Dalam perjuangan kemerdekaan dan membentuk Indonesia menjadi sebuah negara dan bangsa merdeka sungguh besar peranan umat Islam, termasuk di dalamnya peran Muhammadiyah sebagai komoonen Islam Indonesia. Di tengah kemajemukan yang terus berproses membentuk diri sebagai bangsa yang toleran, damai, dan dewasa itu komitmen dan peran umat Islam sebagai mayoritas sungguh besar, yang oleh antropolog Kontjaraningrat dan sejarawan Sartono Kartodirdjo disebut sebagai kekuatan perekat integrasi bangsa. Lahirnya Negara Kesatuan Republik Indonesia sebagaimana dalam peristiwa Piagam Jakarta dan sidang PPKI 18 Agustus 1945 yang menjadi tonggak lahinrya Konstitusi Dasar Negara tidak lepas dari perjuangan dan pengorbanan terbesar umat Islam.

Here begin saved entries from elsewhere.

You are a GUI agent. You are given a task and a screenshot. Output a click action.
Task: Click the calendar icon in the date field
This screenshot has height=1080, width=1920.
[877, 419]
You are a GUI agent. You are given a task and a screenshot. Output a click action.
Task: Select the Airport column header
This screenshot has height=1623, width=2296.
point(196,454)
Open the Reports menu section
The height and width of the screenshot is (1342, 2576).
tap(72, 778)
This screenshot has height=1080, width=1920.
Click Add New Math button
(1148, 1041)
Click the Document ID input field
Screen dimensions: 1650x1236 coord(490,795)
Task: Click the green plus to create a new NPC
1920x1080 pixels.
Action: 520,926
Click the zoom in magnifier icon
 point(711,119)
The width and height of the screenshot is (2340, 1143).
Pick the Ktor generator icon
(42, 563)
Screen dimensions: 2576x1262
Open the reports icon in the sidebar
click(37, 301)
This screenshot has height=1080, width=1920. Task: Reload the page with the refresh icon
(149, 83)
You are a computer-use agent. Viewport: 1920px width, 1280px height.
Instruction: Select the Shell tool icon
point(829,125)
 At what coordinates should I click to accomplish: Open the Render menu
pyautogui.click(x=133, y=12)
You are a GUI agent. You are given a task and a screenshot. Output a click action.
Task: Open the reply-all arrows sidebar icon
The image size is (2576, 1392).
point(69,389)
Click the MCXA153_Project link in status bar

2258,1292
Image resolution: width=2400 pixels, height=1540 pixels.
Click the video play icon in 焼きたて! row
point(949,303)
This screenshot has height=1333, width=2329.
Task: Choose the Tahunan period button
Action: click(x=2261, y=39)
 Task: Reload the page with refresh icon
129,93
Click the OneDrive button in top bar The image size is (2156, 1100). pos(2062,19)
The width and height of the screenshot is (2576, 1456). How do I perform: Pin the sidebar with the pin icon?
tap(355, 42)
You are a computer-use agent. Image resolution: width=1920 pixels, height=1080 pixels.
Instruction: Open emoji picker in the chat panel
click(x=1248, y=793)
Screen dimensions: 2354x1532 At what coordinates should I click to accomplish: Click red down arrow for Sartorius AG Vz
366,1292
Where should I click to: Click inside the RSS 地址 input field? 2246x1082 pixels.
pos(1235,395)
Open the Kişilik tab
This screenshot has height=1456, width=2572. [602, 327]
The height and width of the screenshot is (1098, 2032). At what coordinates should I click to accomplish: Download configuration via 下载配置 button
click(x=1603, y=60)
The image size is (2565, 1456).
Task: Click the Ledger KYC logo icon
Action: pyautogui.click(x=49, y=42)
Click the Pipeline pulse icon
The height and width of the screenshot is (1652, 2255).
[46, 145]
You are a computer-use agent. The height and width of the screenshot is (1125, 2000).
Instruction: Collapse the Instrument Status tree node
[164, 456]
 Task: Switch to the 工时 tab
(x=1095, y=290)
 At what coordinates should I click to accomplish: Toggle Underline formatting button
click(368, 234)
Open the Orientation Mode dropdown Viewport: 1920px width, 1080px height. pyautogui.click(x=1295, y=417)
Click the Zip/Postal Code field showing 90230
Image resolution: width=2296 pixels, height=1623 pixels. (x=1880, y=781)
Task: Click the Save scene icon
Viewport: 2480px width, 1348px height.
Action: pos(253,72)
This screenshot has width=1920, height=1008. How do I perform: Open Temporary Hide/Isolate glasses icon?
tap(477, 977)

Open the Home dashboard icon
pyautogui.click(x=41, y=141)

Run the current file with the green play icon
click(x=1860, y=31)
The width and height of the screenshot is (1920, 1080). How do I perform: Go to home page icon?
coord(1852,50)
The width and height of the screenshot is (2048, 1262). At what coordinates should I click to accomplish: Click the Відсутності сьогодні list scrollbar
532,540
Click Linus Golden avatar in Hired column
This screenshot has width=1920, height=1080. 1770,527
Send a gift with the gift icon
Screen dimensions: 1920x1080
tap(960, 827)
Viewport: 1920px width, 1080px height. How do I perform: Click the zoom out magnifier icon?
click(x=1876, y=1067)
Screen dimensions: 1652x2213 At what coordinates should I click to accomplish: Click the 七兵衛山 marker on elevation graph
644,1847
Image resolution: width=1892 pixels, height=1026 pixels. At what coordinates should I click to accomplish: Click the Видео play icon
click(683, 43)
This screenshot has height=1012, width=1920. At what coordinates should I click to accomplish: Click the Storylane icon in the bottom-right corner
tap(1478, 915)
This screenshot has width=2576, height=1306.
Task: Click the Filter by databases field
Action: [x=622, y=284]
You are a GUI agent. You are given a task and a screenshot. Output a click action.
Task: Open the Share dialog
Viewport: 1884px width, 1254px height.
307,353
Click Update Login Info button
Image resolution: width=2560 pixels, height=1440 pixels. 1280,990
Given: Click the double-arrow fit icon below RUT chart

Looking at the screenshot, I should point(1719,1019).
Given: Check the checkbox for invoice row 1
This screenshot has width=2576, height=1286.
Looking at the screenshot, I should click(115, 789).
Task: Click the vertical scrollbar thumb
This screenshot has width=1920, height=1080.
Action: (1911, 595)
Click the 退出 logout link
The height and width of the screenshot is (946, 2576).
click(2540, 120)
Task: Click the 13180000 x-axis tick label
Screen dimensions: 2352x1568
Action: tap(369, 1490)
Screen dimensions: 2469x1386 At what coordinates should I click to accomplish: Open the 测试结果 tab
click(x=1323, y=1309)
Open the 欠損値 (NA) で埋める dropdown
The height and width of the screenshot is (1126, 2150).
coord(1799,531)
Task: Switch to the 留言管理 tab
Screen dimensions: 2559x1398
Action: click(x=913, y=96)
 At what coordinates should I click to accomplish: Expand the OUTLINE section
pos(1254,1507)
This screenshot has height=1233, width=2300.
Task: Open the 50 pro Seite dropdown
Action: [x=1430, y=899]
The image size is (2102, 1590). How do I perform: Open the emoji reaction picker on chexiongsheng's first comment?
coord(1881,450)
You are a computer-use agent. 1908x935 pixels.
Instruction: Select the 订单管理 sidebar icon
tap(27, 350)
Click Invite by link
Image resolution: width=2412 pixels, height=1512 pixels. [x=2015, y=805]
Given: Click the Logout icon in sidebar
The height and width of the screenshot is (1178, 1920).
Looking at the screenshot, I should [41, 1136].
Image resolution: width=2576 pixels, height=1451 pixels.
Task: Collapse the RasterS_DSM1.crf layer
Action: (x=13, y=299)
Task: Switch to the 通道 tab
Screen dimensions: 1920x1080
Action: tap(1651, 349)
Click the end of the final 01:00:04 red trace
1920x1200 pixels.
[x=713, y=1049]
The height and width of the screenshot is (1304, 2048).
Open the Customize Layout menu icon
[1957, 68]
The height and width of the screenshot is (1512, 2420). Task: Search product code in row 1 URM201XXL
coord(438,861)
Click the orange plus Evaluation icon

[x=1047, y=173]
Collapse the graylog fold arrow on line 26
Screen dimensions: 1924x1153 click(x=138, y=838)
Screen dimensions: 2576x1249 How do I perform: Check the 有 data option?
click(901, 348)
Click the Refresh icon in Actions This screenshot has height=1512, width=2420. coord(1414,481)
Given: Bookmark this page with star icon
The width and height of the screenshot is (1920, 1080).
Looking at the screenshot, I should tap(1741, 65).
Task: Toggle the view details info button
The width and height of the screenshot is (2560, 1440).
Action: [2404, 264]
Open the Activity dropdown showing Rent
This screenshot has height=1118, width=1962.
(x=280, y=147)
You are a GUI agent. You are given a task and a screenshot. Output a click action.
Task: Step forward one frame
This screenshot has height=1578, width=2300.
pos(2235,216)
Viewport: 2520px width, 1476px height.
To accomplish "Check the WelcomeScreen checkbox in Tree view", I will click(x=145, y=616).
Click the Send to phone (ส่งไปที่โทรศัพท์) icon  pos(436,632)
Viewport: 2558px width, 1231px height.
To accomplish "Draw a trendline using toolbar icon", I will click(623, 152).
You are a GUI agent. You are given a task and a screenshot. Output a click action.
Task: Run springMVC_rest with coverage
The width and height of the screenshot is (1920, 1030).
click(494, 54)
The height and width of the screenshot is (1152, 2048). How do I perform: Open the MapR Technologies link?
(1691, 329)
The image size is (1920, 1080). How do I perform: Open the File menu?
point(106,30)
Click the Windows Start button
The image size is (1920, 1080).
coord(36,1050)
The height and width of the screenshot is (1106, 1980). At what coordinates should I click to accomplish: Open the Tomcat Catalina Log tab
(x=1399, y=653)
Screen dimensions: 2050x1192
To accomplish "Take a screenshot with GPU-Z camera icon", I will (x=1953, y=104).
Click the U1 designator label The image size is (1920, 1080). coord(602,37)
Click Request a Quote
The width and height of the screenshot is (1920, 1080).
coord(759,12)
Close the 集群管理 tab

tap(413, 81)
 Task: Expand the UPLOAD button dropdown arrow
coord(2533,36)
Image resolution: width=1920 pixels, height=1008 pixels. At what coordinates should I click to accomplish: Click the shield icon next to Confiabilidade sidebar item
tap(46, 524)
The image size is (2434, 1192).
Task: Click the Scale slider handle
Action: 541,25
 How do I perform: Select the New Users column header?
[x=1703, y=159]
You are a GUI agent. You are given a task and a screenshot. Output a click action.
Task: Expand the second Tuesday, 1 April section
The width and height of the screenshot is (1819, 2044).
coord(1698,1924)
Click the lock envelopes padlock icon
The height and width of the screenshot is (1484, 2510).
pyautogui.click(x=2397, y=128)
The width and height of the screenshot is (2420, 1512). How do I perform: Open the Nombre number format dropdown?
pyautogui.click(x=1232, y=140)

Dalam proses pembentukan Indonesia yang tidak sekali jadi itu kehadiran Muhammadyah dan para tokohnya sungguh besar dan bermakna. KH Ahmad Dahlan, Nyai Walidah Dahlan,  KH Mas Mansur, Ki Bagus Hadikusumo, Kasman Singodimedjo, Kahar Muzakkir, Panglima Besar Sudirman, Ir Juanda, Dr Soetomo, dan lain-lain bersama para pendiri dan pejuang negeri yang lainnya sungguh telah memberikan goresan tinta emas bagi kebangkitan dan kemajuan Indonesia. Ir Soekarno, sebagai tokoh penting pergerakan kemerdekaan yang juga menjadi anggota dan pernah menjadi pengurus Muhammadiyah sejak tahun 1933, merupakan bagian dari denyut nadi perjuangan Muhammadiyah membentuk dan membangun Indonesia yang bergelorakan kemajuan. Maka merupakan suatu sikap yang konsisten jika pada Muktamar ke-47 di Makassar yang lalu Muhammadyah mengeluarkan dokumen resmi tentang Negara Pancasila Sebagai Darul Ahdi wa Syahadah.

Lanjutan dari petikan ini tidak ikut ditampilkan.